From the Library With Love
Librarians, bestselling authors and our wartime generation sharing their love of books, reading and some extraordinary stories .
#Hidden History #Forgotten women #Bibliotherapy #Libraries
INTRODUCTION
Welcome to From the Library With Love. A podcast for anyone whose life has been changed by reading. I’m Kate Thompson.
Wonderful, transformative things happen when you set foot in a library. In 2019 I uncovered the true story of a forgotten Underground library, built along the tracks of a Tube tunnel during the Blitz. As stories go, it was irresistible and the result was, The Little Wartime Library, my seventh novel.
Bethnal Green Public Library, where the novel is set was 100 years old in October 2022, and to celebrate the centenary of this grand old lady, funded by library philanthropist Andrew Carnegie, I set myself the challenge of interviewing 100 library workers. Speaking with one library worker for every year this library has been serving its community seemed a good way to mark this auspicious occasion. Because who better to explain the worth of a hundred-year-old library, than librarians themselves!
I wanted to explore the enduring value of libraries and reading. I quickly realised that librarians have the best stories.
My research led me to librarians with over fifty years of experience and MBEs, to the impressive women who manage libraries in prisons and schools, to those in remote Scottish islands. From poetry libraries overlooking the wide sweep of the Thames, to the 16th century Shakespeare’s Library in Stratford, via the small but mighty Leadhills Miners’ Library.

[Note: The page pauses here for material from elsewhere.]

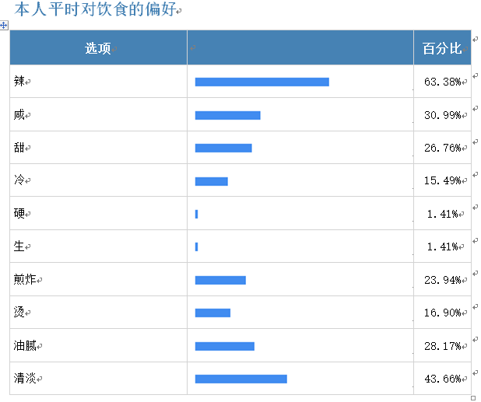
Task: Click the title 本人平时对饮食的偏好
Action: [x=96, y=9]
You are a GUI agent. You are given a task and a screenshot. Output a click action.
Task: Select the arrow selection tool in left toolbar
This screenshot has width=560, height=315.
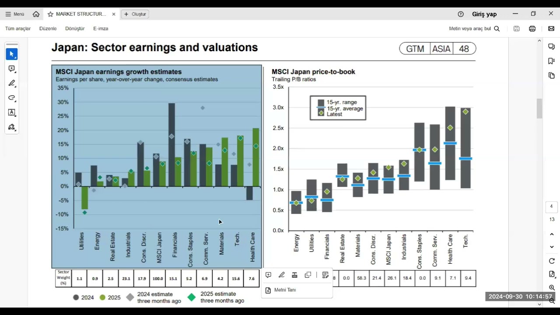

This podcast was born out of those eye-opening conversations, because as Denise from Tower Hamlets Library told me: 'If you want to see the world, don't join the Army, become a librarian!'
I’ll also be talking to international bestselling authors and some remarkable wartime women about their favourite libraries, stories, the craft of writing and the book that helped them to view the world differently. Come and join me as I delve into the secrets behind the stacks.
Podcasts edited by Ben Veasey at media-crews.co.uk
Image by Julie Price
From the Library With Love
Vanishing Voices of Wartime London. Meet the proud cockneys who survived being blown up, machine-gunned and being buried alive!

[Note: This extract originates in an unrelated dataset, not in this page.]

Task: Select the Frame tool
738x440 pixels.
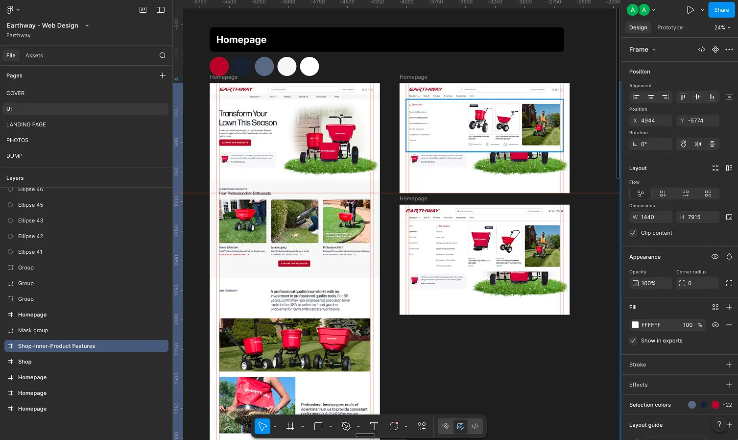Action: pos(290,426)
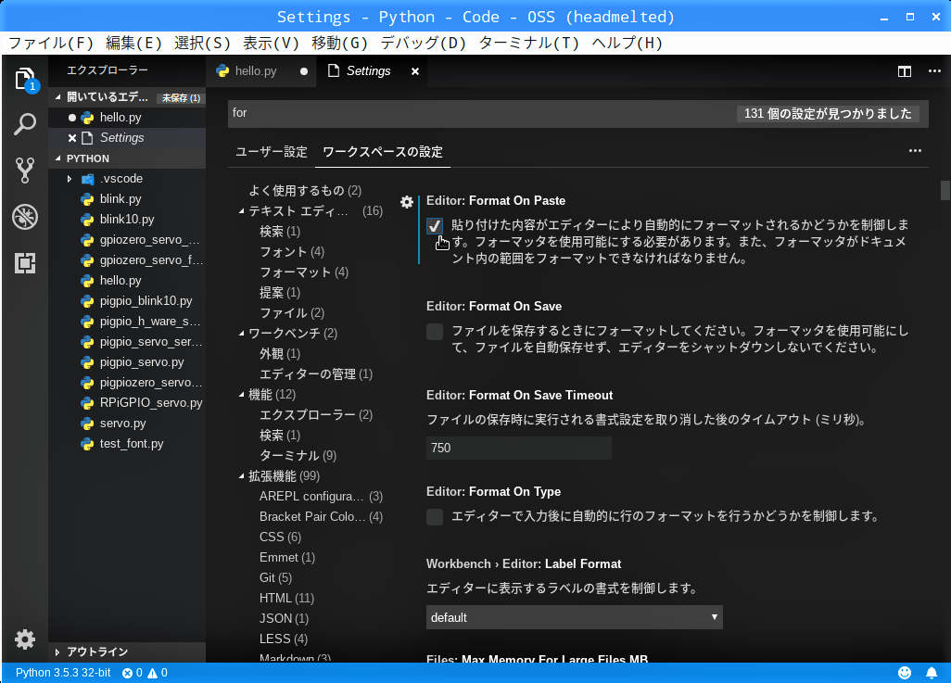
Task: Click the gear icon beside Format On Paste
Action: 407,201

Welcome to a special episode, in which I seek out east London’s vanishing wartime voices.
From my experience cockneys aren’t a dying breed, they are alive and flourishing, part of the cockney diaspora of Essex, Suffolk, Kent and even as far afield as Australia.
What is in danger of disappearing are the vanishing voices of wartime East London. Go to East London today and you will hear a myriad of accents, transformed as it is by immigration and gentrification.

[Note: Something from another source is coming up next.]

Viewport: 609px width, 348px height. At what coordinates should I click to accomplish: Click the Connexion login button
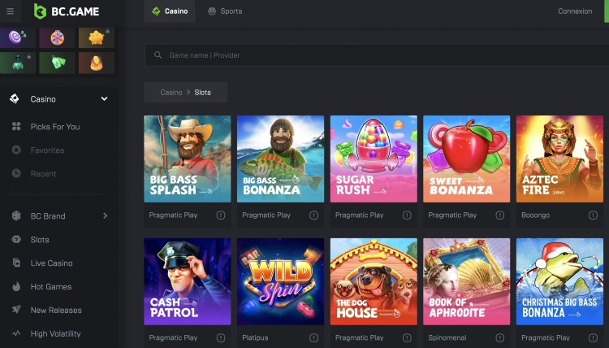[575, 11]
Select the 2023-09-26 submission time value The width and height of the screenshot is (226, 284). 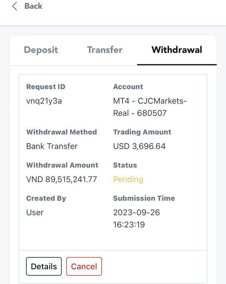tap(136, 218)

What you will struggle to hear are the voices that were heard in the shelters, pubs, markets and factories of wartime London. Even less likely, the beautiful lyrical songs, like the one which starts this special episode by east ender Dot Smee who sung in the shelters during the Blitz to drown out the sound of the bombs. Or poetry written and recited by Whitechapel seamstress, Sally Flood to express her frustration at the monotony of wartime work.
This episode features three enterprising east enders who, like Dot, didn’t just survive during the Second World War, but thrive. Their unique and beautiful voices, songs, poems and memories offer a fascinating glimpse into the kind of people wartime east Londoners are and the war that shaped them.
For more true stories from East London, why not check out my only non-fiction book on the wartime matriarchy, The Stepney Doorstep Society.
Thank you to our media partner: Family History Zone – a website covering archives, history and genealogy. Please check then out at www.familyhistory.zone and consider signing up for their free weekly newsletter.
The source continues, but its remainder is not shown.